All of the SpyLoan apps that are described in this blogpost and mentioned in the IoCs section are marketed through social media and SMS messages, and available to download from dedicated scam websites and third-party app stores. All of these apps were also available on Google Play. As a Google App Defense Alliance partner, ESET identified 18 SpyLoan apps and reported them to Google, who subsequently removed 17 of these apps from their platform. Before their removal, these apps had a total of more than 12 million downloads from Google Play. The last app identified by ESET is still available on Google Play – however, since its developers changed its permissions and functionality, we no longer detect it as a SpyLoan app.

[…]

According to ESET telemetry, the enforcers of these apps operate mainly in Mexico, Indonesia, Thailand, Vietnam, India, Pakistan, Colombia, Peru, the Philippines, Egypt, Kenya, Nigeria, and Singapore (see map in Figure 2). All these countries have various laws that govern private loans – not only their rates but also their communication transparency; however, we don’t know how successfully they are enforced. We believe that any detections outside of these countries are related to smartphones that have, for various reasons, access to a phone number registered in one of these countries.

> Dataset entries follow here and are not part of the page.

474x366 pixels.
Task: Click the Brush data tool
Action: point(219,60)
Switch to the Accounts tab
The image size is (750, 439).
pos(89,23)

At the time of writing, we haven’t seen an active campaign targeting European countries, the USA, or Canada.

[…]

ESET Research has traced the origins of the SpyLoan scheme back to 2020. At that time, such apps presented only isolated cases that didn’t catch the attention of researchers; however, the presence of malicious loan apps kept growing and ultimately, we started to spot them on Google Play, the Apple App Store, and on dedicated scam websites

[…]

Security company Lookout identified 251 Android apps on Google Play and 35 iOS apps on the Apple App Store that exhibited predatory behavior. According to Lookout, they had been in contact with Google and Apple regarding the identified apps and in November 2022 published a blogpost about these apps

[…]

Once a user installs a SpyLoan app, they are prompted to accept the terms of service and grant extensive permissions to access sensitive data stored on the device. Subsequently, the app requests user registration, typically accomplished through SMS one-time password verification to validate the victim’s phone number.

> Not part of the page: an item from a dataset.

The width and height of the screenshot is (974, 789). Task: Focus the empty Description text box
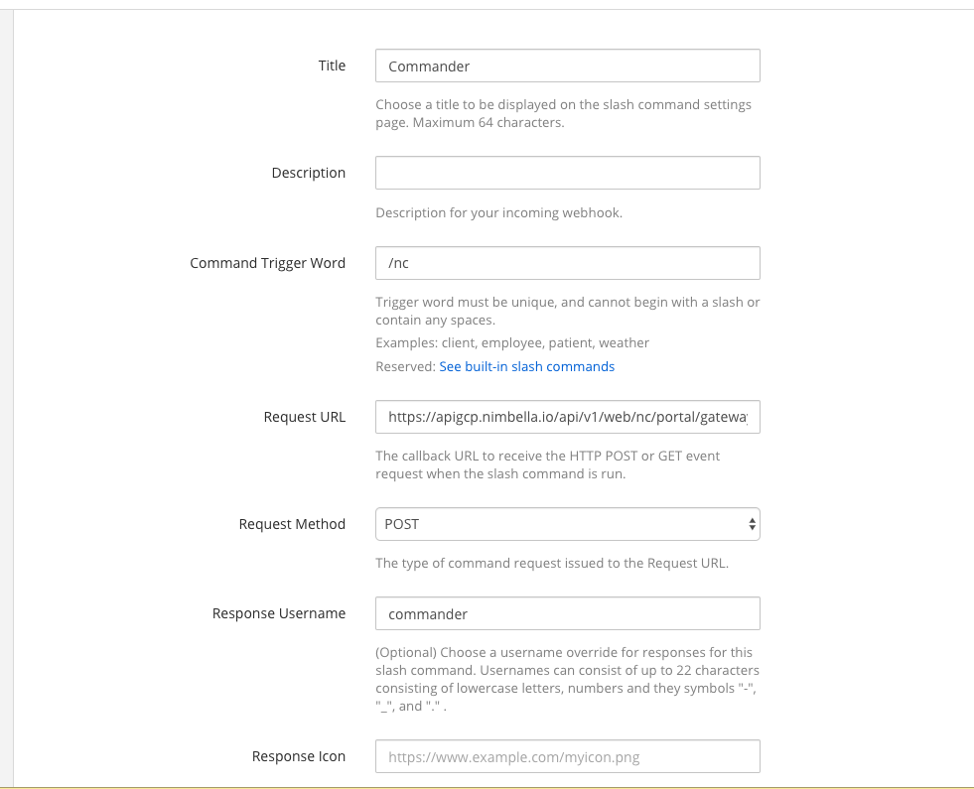(567, 173)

These registration forms automatically select the country code based on the country code from the victim’s phone number, ensuring that only individuals with phone numbers registered in the targeted country can create an account,

[…]

After successful phone number verification, users gain access to the loan application feature within the app. To complete the loan application process, users are compelled to provide extensive personal information, including address details, contact information, proof of income, banking account information, and even to upload photos of the front and back sides of their identification cards, and a selfie

[…]

On May 31st, 2023, additional policies started to apply to loan apps on Google Play, stating that such apps are prohibited from asking for permission to access sensitive data such as images, videos, contacts, phone numbers, location, and external storage data. It appears this updated policy didn’t have an immediate effect on existing apps, as most of the ones we reported were still available on the platform (including their broad permissions) after the policy started to apply

[…]

After such an app is installed and personal data is collected, the app’s enforcers start to harass and blackmail their victims into making payments, even if – according to the reviews – the user didn’t apply for a loan or applied but the loan wasn’t approved

[…]

Besides the data harvesting and blackmailing, these services present a form of modern-day digital usury, which refers to the charging of excessive interest rates on loans, taking advantage of vulnerable individuals with urgent financial needs, or borrowers who have limited access to mainstream financial institutions. One user gave a negative review (shown in Figure 14) to a SpyLoan app not because it was harassing him, but because it had already been four days since he applied for a loan, but nothing had happened and he needed money for medication.